Extract to read –

# Carving duplicator or CNC service?



## bbrown (Sep 3, 2008)

Hey folks,

I carve Bellamy eagles and other folk motifs. It's very slow, laborious work and I have been wondering if perhaps there might be some way to at least get the blanks cut to shape, with my doing the detail work after the bulk of the material is gone. It can take 6-8 weeks to make one eagle and I would like to speed that up if possible.

Here's examples of my work….https://www.lineandberry.com/bellamy-eagles

I looked at "carving duplicators" but these seem ideal for guitars, violins, and gunstocks, but perhaps not so much for the kind of work that I do. My first question is: are there folks out there who a duplicator service that could handle these types of carvings?

I'm thinking that someone with a CNC might be able to handle this for me. That said, I know next to nothing about this technology. So, I figured I just ask the general question here about what I could expect from the current technology and also how to go about finding someone to cut blanks (and ideally as much detail as a machine could manage) for me. Of course, I imagine that it might also be cost prohibitive due to the amount of set up required, etc.

Thanks for any advice,
-Bill


----------



## Lazyman (Aug 8, 2014)

With a good 3D model, the CNC could either rough it out or go all the the way to a finished carving that requires just some touch up to remove tool marks, if you wanted. The process of 3D carving usually involves a roughing steps using an end mill and then a finish step using a smaller ballnose bit so if you wanted to do the carving manually, you would just take over after the roughing step.

There are several ways to create a 3D model but I have only experimented with that a little.


----------



## HokieKen (Apr 14, 2015)

Your Eagles are fantastic Bill. I always enjoy seeing them 

Like Nathan alluded to, the first hurdle to getting blanks made would be getting a 3D model made. There are various ways to go about that. There are a lot of 3D scanning services that could take one of your carvings and scan it to create a 3D model that could be used for CNC carving. I'm not very familiar with the processes and not sure how precise fine details could be replicated with scanning but I'm sure you could probably find a service and reach out to get more details about cost and what they can do.

If you just wanted rounded blanks with no detail, that should be fairly easy to model even without a scanner. Someone with the understanding and tools to take necessary measurements could create a model like that. It would be more time-consuming but still probably less expensive.

In either case - with full detail or just a rough blank - you would then have a digital model that could be scaled to any size you wanted and used for CNC production.

Which brings use to your second hurdle - CNC production.

Your model could be created in full detail with modern CNC machines if that's what you wanted. Or you could have blanks roughed to shape so all you have to do is the final touches. The capability of CNC machines to carve in detail that intricate isn't an issue with modern 5-axis machines. And there are lots of shops that can do that work for you. The issue you may run into though is size. I don't know what sizes you're considering but anything with a dimension of more than 36" or so or that's taller than 12" will require a large format machine. But those machines certainly exist so that's not a showstopper. You'd just have to find a shop with a large format machine that takes on outside work. If that turned out to be hard to find or cost-prohibitive, you could always have the blanks machined in 2 or 3 pieces and then glued together.

Data section –

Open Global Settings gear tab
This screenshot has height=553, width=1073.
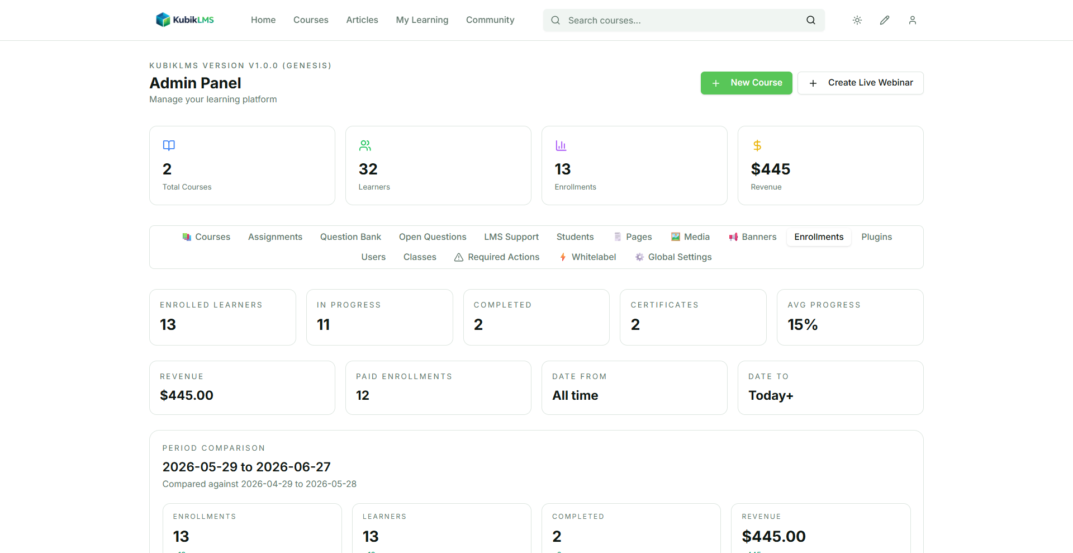673,257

Required work –
(A) In the thread on carving duplicators and CNC, write out the passage from "Here's examples of" to "types of carvings?" again, substituting "rifle stocks" for "gunstocks".
(B) Name every kind of item that, according to the thread on carving duplicators and CNC, carving duplicators seem ideal for.
(C) According to the thread on carving duplicators and CNC, how long can it take Bill to make one eagle?

Outputs –
(A)
Here's examples of my work….https://www.lineandberry.com/bellamy-eagles

I looked at "carving duplicators" but these seem ideal for guitars, violins, and rifle stocks, but perhaps not so much for the kind of work that I do. My first question is: are there folks out there who a duplicator service that could handle these types of carvings?

(B) Guitars, violins, and gunstocks.

(C) 6-8 weeks.